'Giant Ponzi Scheme': Are Reality TV Companies Worth Hundreds of Millions of Dollars?

 Illustration by: John Ueland

This story first appeared in the June 6 issue of The Hollywood Reporter magazine.

If you own a reality TV production company with a hit series on a U.S. network, chances are you've already sold a stake -- for an eight- or nine-figure payout -- to a major television conglomerate. But what are firms such as Discovery Communications and ITV Studios actually buying when they snap up mom-and-pop shops that don't own format or distribution rights to the shows they produce? That's a question increasingly being asked as many in the unscripted TV world scratch their heads at the exorbitant prices being paid.

"I think a lot of this is a giant Ponzi scheme," says one top network executive. "They're buying really expensive employment agreements and cash flow."

It remains to be seen if reality TV's M&A boom -- fueled in part by the post-recession financial recovery and the desire of cash-rich players to load up on creators as the digital revolution creates more distribution options -- is a case of irrational exuberance. But underlying the current flurry of deals is the value (perceived or real) of premium unscripted content in a crowded marketplace. "As tech enhances the ability to access content, the demand for content will continue to expand," notes attorney Todd Weinstein, who reps clients in the reality space.

PHOTOS: Redneck TV -- 'Honey Boo Boo,' 'Duck Dynasty' and Cable's Blue Collar Boom

That's why U.K.-based ITV has shelled out hundreds of millions of dollars to acquire a slew of U.S. production outlets including an 80 percent stake in New York-based Leftfield Entertainment (History's Pawn Stars and American Restoration) for $360 million in a May deal; a $40 million stake in Gurney Productions (A&E's Duck Dynasty); a $25.7 million stake in High Noon Entertainment (TLC's Cake Boss); and a controlling stake in Tony DiSanto and Liz Gateley's DiGa Vision (MTV's Ke$ha: My Crazy Beautiful Life). Tinopolis Group bought Magical Elves (Bravo's Top Chef) for $100 million-plus, and FremantleMedia paid $50 million for a 75 percent stake in SallyAnn Salsano's 495 Productions (CMT's Party Down South).

Of course, for every fat payday there are dozens of reality producers who subsist pilot-to-pilot. And the acquisition trend -- which essentially is a play for scale -- has fueled tension between buyers and sellers over the prices paid to produce shows. "The scary part about this is when a network looks at a deal and says, 'Hey, this company is worth this much money?' Their first response is, 'Oh we're paying those guys too much money. Let's scrutinize the budgets,' " says FremantleMedia North America CEO Thom Beers.

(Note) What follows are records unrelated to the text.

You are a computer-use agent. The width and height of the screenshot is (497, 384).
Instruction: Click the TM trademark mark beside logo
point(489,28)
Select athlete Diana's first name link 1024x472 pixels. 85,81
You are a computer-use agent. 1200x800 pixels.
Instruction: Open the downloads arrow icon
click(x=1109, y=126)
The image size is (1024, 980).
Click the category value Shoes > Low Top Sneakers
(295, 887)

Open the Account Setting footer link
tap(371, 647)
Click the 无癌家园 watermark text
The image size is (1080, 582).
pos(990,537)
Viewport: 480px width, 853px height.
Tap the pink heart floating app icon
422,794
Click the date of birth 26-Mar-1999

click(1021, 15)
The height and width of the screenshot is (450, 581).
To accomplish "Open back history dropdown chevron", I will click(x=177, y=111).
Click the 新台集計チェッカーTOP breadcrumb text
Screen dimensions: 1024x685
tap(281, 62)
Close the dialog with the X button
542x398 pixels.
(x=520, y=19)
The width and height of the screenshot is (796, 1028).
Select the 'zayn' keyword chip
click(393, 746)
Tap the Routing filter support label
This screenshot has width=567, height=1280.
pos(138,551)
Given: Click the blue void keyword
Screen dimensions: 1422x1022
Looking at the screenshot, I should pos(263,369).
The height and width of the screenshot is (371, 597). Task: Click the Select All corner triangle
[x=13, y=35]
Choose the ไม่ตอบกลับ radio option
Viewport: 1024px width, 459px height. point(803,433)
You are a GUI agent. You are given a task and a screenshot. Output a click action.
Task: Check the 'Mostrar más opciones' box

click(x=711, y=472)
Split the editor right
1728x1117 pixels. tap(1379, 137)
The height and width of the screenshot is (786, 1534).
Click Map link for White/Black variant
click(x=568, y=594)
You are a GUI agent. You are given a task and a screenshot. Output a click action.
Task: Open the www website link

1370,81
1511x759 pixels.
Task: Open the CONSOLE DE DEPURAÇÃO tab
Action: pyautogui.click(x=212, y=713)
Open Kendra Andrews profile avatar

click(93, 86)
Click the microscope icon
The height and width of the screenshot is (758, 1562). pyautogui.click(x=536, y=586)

But the prices paid for hitmakers only are getting bigger. Two days after ITV's deal with Leftfield, Discovery and John Malone's Liberty Global announced a pact to acquire U.K. production and distribution giant All3Media for $930 million. And May 16, 21st Century Fox revealed its intention to partner with private-equity firm Apollo Global Management on a new venture with reality powers Endemol, Shine Group and American Idol parent CORE Media Group. "There's a little bit of a spitting match going on between these titans," says one insider. "They want to own it all."

Beers, arguably the pioneer of the dangerous-job reality genre with Ice Road Truckers and Deadliest Catch, sold a majority stake in his own company, Original Productions, to Fremantle in 2009. He agrees that the current boom is a "liquidity event" but notes that these deals won't necessarily create more leverage for global outfits such as Fremantle and ITV. The value of a future pipeline of shows is nebulous because even with a proven track record, no reality producer can guarantee hits. And many of today's hits are aging fast.

STORY: Tori Spelling's Real-Time Reality -- How Lifetime Keeps New Show Current

"You could not have predicted that Pawn Stars or Honey Boo Boo or Duck Dynasty would be [hits]," notes Michael Nathanson, senior analyst at MoffetNathanson Research. "It's not like you're bankrolling Chuck Lorre or Tom Cruise. I'm not sure what you have."

And the ability of any reality show to separate itself from the glut is dependent not just on its quality, adds Nathanson, "but on the quality of the network, the quality of the time period. There's a lot of risk attached to it. The cable network can say, 'Look, is it better to be on Discovery or a third-rate network?' "

Indeed, cable networks increasingly are pouring resources into their own in-house studios in an effort to control the content pipeline. And if they need an outside production company, there still are dozens of hungry, young independent players out there.

As one producer puts it, "It's a great time to sell a company -- and it's a really bad time to start a company because the market is just oversaturated."